** Task brief **
Scan the records below for the string "agent" and return every line where it appears.

┏━━

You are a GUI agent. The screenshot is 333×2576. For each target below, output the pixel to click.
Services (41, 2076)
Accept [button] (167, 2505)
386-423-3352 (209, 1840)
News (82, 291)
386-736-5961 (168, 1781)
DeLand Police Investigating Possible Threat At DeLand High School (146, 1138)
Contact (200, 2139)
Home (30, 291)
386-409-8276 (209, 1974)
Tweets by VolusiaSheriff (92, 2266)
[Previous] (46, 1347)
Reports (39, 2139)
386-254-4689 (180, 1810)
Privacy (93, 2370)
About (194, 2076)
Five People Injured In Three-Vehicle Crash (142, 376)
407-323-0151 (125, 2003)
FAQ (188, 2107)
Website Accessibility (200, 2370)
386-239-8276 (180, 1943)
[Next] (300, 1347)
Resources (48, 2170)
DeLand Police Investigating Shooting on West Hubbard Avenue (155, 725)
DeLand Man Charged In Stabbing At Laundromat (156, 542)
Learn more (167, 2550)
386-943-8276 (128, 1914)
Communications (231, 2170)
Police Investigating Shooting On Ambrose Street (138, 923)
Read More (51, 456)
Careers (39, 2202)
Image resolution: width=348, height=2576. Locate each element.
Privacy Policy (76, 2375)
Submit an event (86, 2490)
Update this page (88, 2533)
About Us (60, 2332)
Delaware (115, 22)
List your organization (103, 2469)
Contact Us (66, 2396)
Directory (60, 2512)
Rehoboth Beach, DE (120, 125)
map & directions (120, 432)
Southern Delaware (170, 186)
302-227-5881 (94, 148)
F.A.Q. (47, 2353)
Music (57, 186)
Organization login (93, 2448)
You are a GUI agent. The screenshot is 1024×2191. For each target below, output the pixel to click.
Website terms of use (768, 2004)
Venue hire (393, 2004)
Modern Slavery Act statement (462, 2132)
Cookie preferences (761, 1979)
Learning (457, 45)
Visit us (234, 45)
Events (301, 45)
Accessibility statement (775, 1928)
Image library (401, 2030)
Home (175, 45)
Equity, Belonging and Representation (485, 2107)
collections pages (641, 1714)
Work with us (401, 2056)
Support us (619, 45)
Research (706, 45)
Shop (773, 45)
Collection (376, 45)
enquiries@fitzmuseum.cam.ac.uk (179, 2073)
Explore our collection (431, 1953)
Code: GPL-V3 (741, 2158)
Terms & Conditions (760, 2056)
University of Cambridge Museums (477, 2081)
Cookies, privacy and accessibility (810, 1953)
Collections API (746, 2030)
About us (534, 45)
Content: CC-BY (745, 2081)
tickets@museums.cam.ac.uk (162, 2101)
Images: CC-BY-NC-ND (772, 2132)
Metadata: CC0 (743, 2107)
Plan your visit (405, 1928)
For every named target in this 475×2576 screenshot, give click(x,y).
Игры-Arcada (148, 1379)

┗━━

** Output for this exercise **
You are a GUI agent. The screenshot is 333×2576. For each target below, output the pixel to click.
You are a GUI agent. The screenshot is 1024×2191. For each target below, output the pixel to click.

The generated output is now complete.